Maybe a bit harsh but at least there are some climbers getting up without Sherpa support and no tanks of O2 on their backs. You can’t knock those climbers. The rest you are right about.

damiengildea
Editor
21 days ago
Reply to  Peter Flynn

But they do have Sherpa support though – it’s just indirect support.

Does anyone think these four no-O2 climbers would have climbed Annapurna just by themselves without the Sherpas (paid for by other climbers) finding and making the route, fixing the ropes, breaking trail to the summit etc? No way.

Jack
Jack
21 days ago
Reply to  damiengildea

Skalzang Rigzin is an extremely strong mountain guide and search & rescue operator in Ladakh. He’s been fixing lines on technical 7000m+ peaks every year in India for the last 2 decades. He’s also led several exploratory efforts in the Siachen region. More importantly, he consistently makes an effort to ensure that he is able to transfer his knowledge to the mountain youth. 🙂

Climbing Annapurna unassisted is certainly well within his skillset.

But having the (financial among others) resources to plan and execute is very challenging.

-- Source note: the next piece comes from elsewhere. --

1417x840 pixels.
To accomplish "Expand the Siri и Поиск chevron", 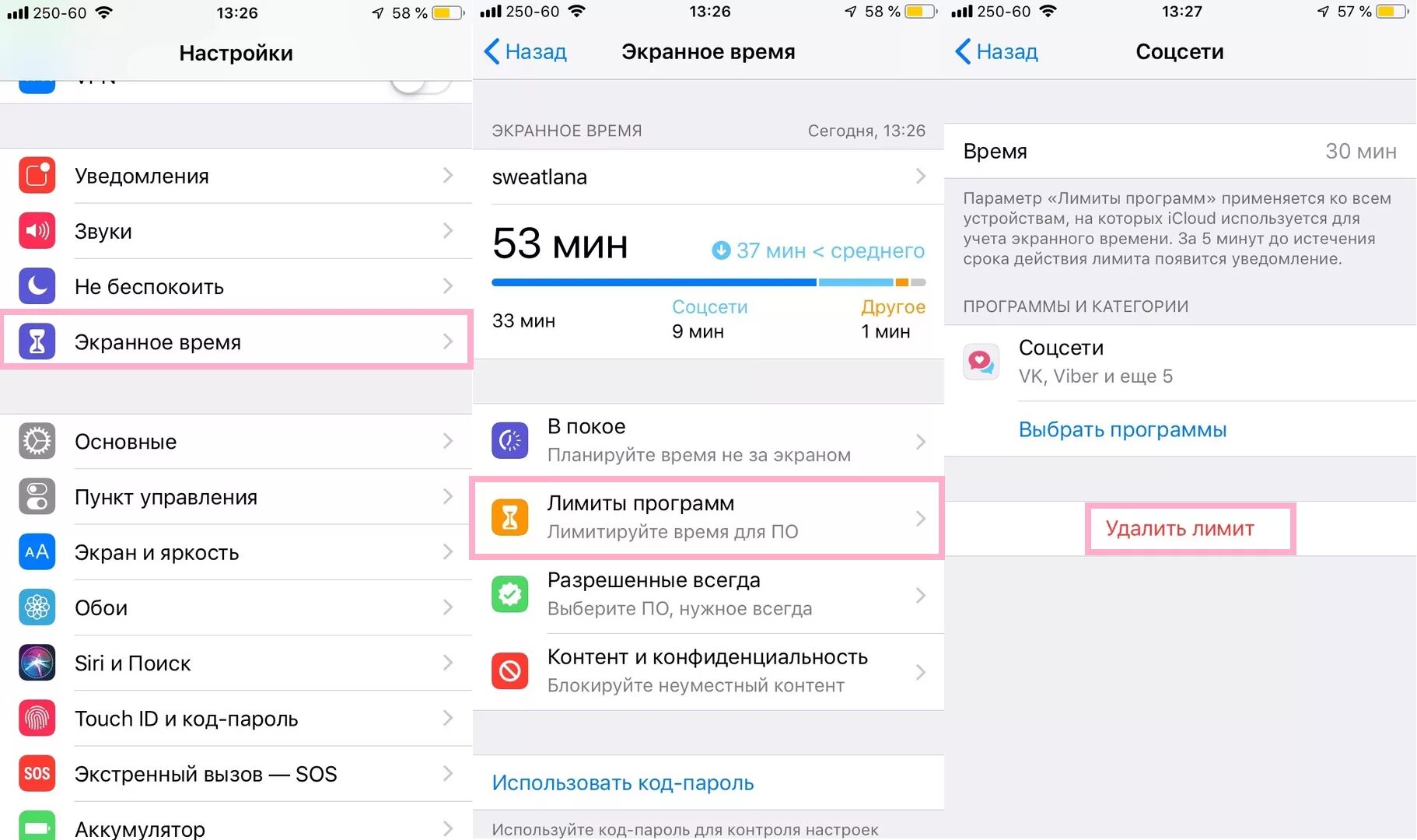I will (x=448, y=663).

Last edited 21 days ago by Jack
Roberta twogood
Roberta twogood
21 days ago
Reply to  Poor climber

Couldn’t have said it better myself

W W
W W
21 days ago
Reply to  Poor climber

I think that I mostly share your sentiment – but are these climbers really “boasting”? I mostly just see factual reporting, not grandiose ego spraying.

Stephen Court
Stephen Court
20 days ago
Reply to  Poor climber

Poor climber your condescension will be unwelcome by many. There are many great climbers attempting 8000s either presently or in the near future – their skills, fitness and mental power will be incredible. 8000m peaks are fabulous and fatalities will continue, even amongst highly competent climbers – an avalanche on Annapurna most certainly does not make it “trash”. Anyone and everyone can do it these days” – inherent nonsense and is a slap in the face to the families of climbers who have died trying. Your only correct assertion is that of Kris’s usual excellent reporting.

Yar
Yar
19 days ago
Reply to  Stephen Court

You can say anything on the internet

Shivering Yeti
Shivering Yeti
21 days ago

Interesting that Hans Wenzl was wearing Schladminger mittens. They are good.

damiengildea
Editor
21 days ago
Reply to  Shivering Yeti

They’re commonly referred to as ‘Dachstein’ mitts. They give much better grip than modern insulated mitts, and are more breathable.

Big Chunguss
Big Chunguss
14 days ago

Hmmm… I’m not so sure that reports of Chinese anything accomplishing difficult tasks, including climbing/mountaineering, is credible anymore. Say what you want, but anyone who has to keep in mind that their private endeavors will be reviewed and scrutinized in order to promote the best image possible for the Chinese Communist Party are probably being persuaded or influenced with unfortunate consequences for non-compliance.